C++: Where to initialize variables in constructor
Solution 1
In short, always prefer initialization lists when possible. 2 reasons:
If you do not mention a variable in a class's initialization list, the constructor will default initialize it before entering the body of the constructor you've written. This means that option 2 will lead to each variable being written to twice, once for the default initialization and once for the assignment in the constructor body.
Also, as mentioned by mwigdahl and avada in other answers, const members and reference members can only be initialized in an initialization list.
Also note that variables are always initialized on the order they are declared in the class declaration, not in the order they are listed in an initialization list (with proper warnings enabled a compiler will warn you if a list is written out of order). Similarly, destructors will call member destructors in the opposite order, last to first in the class declaration, after the code in your class's destructor has executed.
Solution 2
Although it doesn't apply to this specific example, Option 1 allows you to initialize member variables of reference type (or const
type, as pointed out below). Option 2 doesn't. In general, Option 1 is the more powerful approach.
Solution 3
See Should my constructors use "initialization lists" or "assignment"?

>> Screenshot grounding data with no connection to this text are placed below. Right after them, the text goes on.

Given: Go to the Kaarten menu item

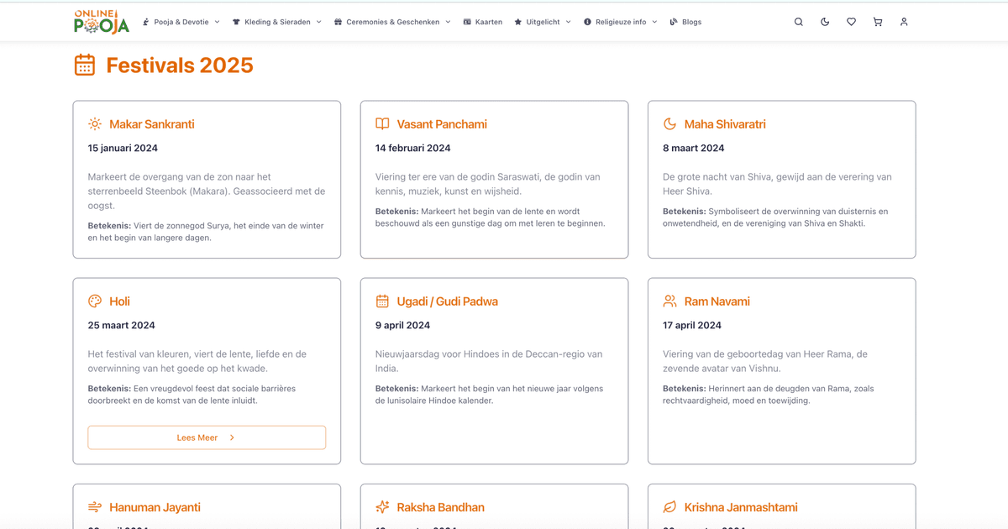Looking at the screenshot, I should click(482, 22).
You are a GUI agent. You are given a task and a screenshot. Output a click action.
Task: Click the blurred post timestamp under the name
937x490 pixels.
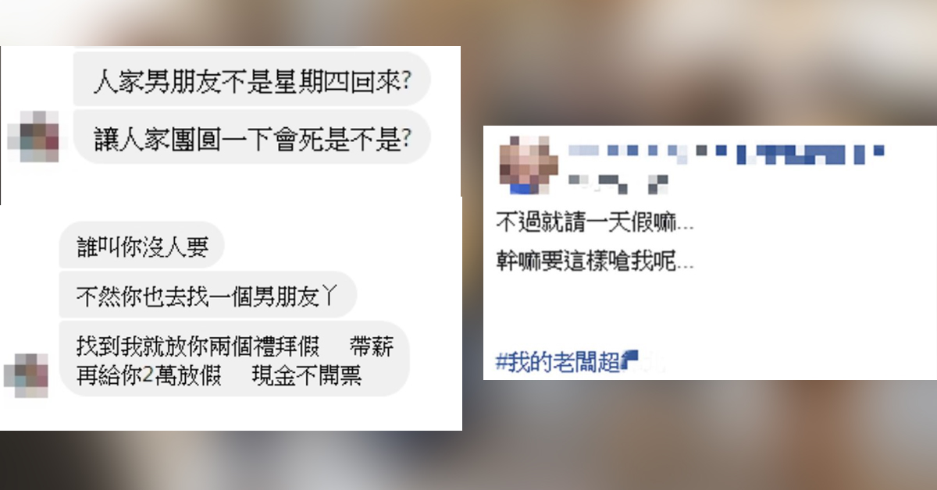coord(598,184)
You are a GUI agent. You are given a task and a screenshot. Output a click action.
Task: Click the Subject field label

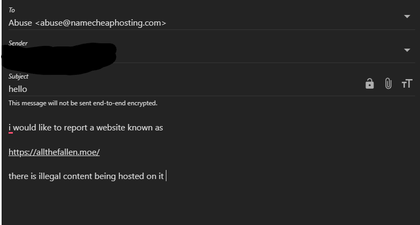click(18, 76)
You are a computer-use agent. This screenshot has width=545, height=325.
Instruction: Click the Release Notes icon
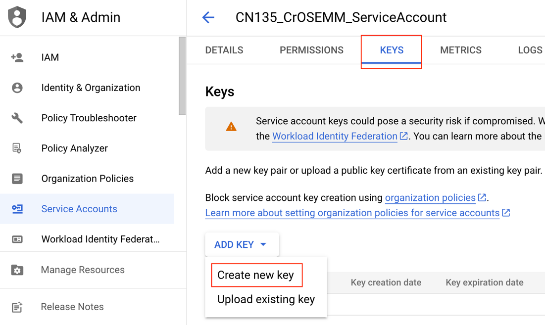[17, 307]
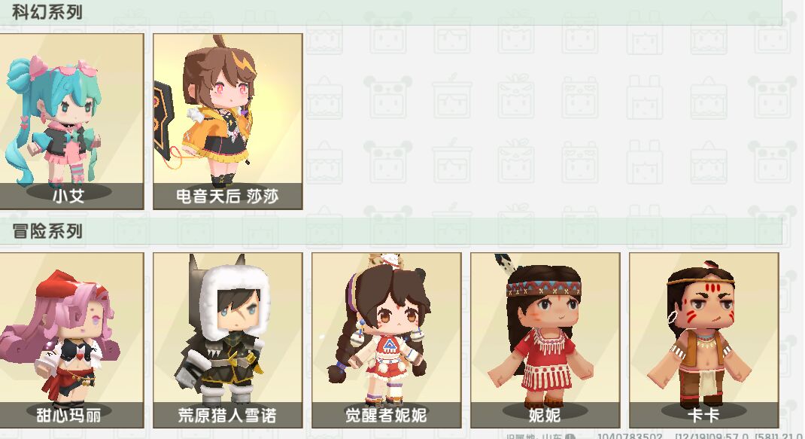This screenshot has height=439, width=805.
Task: Click the IP属地 info icon
Action: point(570,437)
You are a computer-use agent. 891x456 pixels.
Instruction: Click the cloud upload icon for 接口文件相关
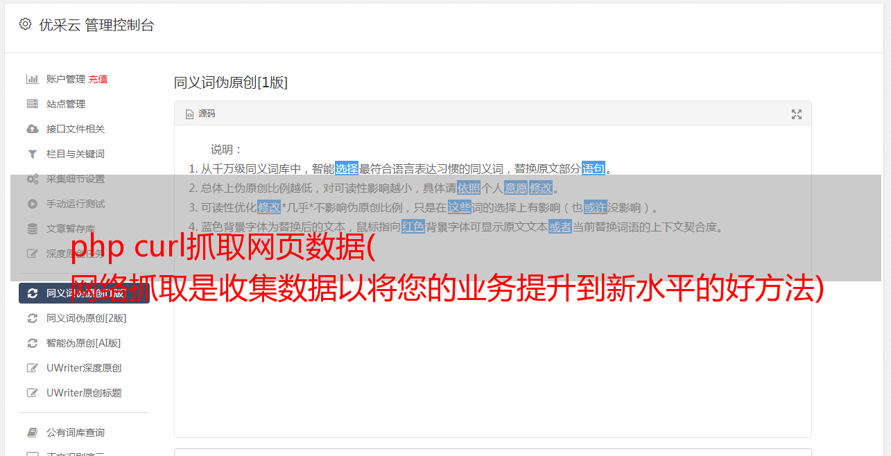click(x=32, y=129)
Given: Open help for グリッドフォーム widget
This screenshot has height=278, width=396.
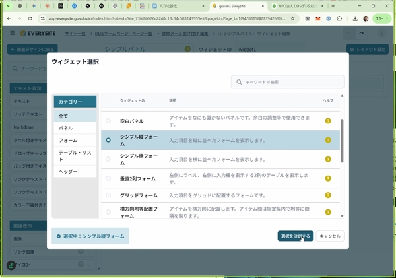Looking at the screenshot, I should (x=327, y=196).
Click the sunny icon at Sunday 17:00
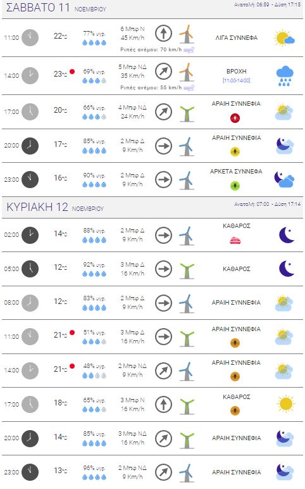 [x=285, y=404]
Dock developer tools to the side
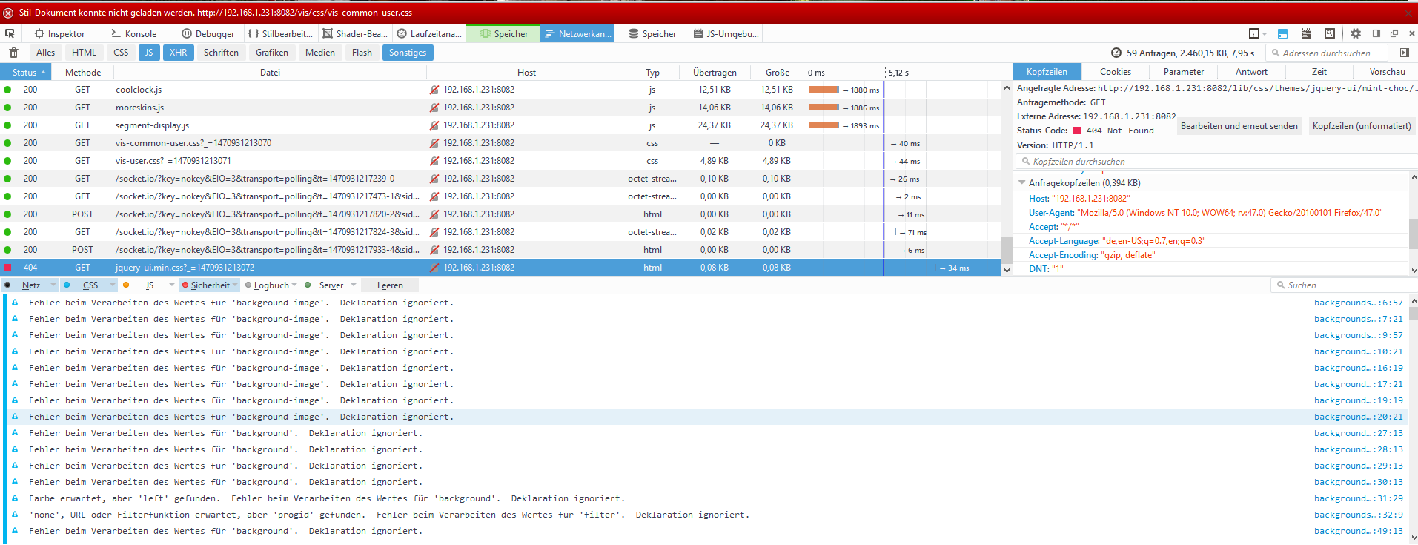Screen dimensions: 1418x545 pos(1376,33)
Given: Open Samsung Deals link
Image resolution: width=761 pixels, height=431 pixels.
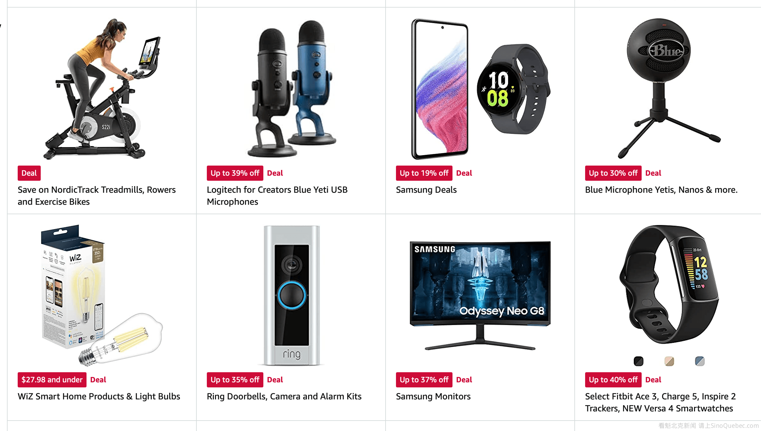Looking at the screenshot, I should tap(426, 190).
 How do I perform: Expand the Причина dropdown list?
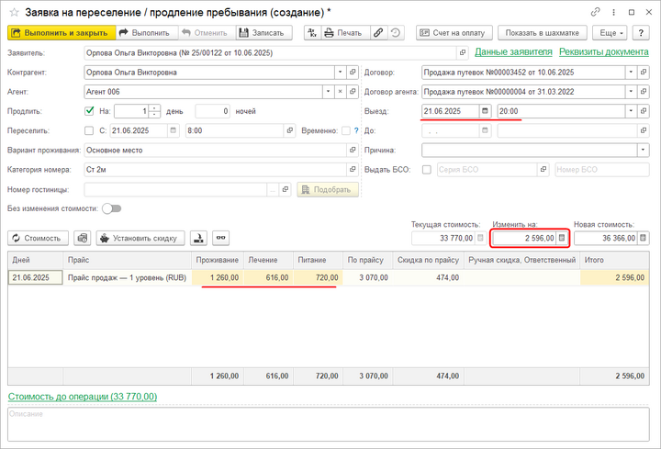click(643, 150)
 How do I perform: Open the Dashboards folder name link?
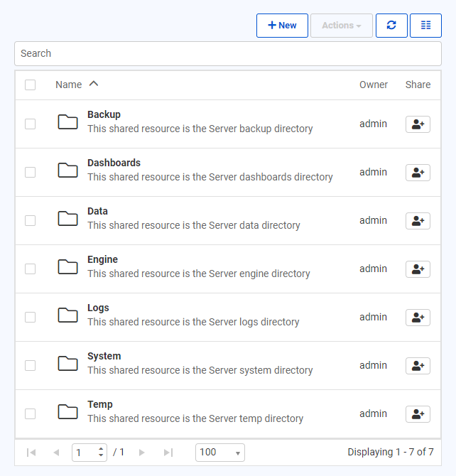(114, 163)
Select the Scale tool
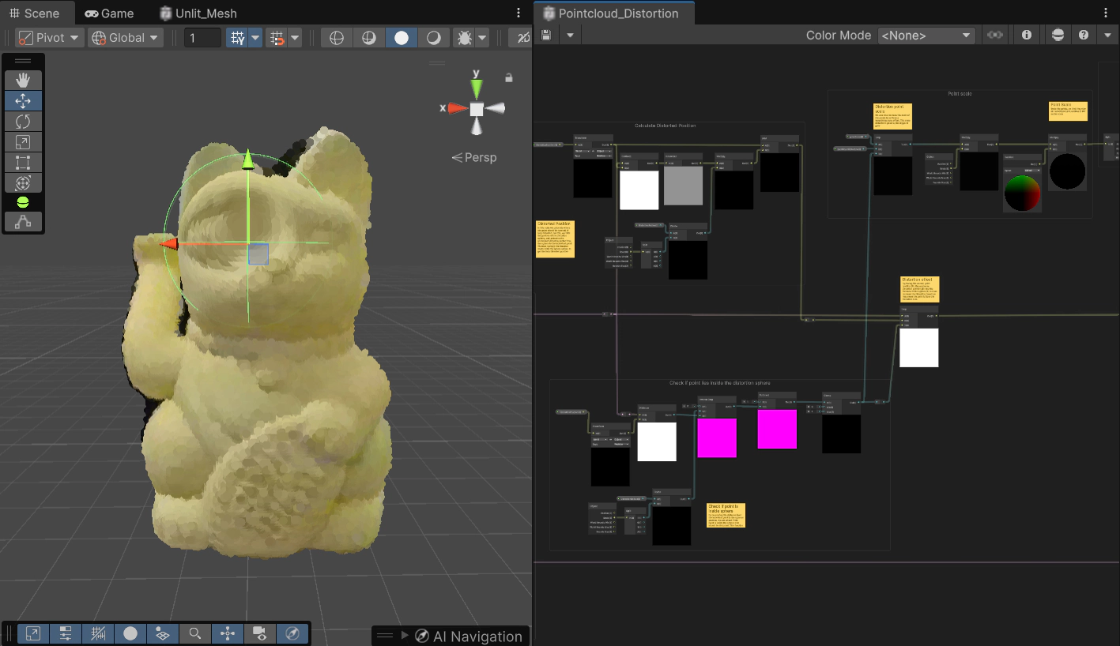Screen dimensions: 1120x646 [23, 141]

Briefly: in your specific case, it does not change anything. But:
- for class/struct members with constructors, it may be more efficient to use option 1.
- only option 1 allows you to initialize reference members.
- only option 1 allows you to initialize const members
- only option 1 allows you to initialize base classes using their constructor
- only option 2 allows you to initialize array or structs that do not have a constructor.
My guess for why option 2 is more common is that option 1 is not well-known, neither are its advantages. Option 2's syntax feels more natural to the new C++ programmer.
Solution 4
Option 1 allows you to use a place specified exactly for explicitly initializing member variables.
Solution 5
Option 1 allows you to initialize const
members. This cannot be done with option 2 (as they are assigned to, not initialized).
Why must const members be intialized in the constructor initializer rather than in its body?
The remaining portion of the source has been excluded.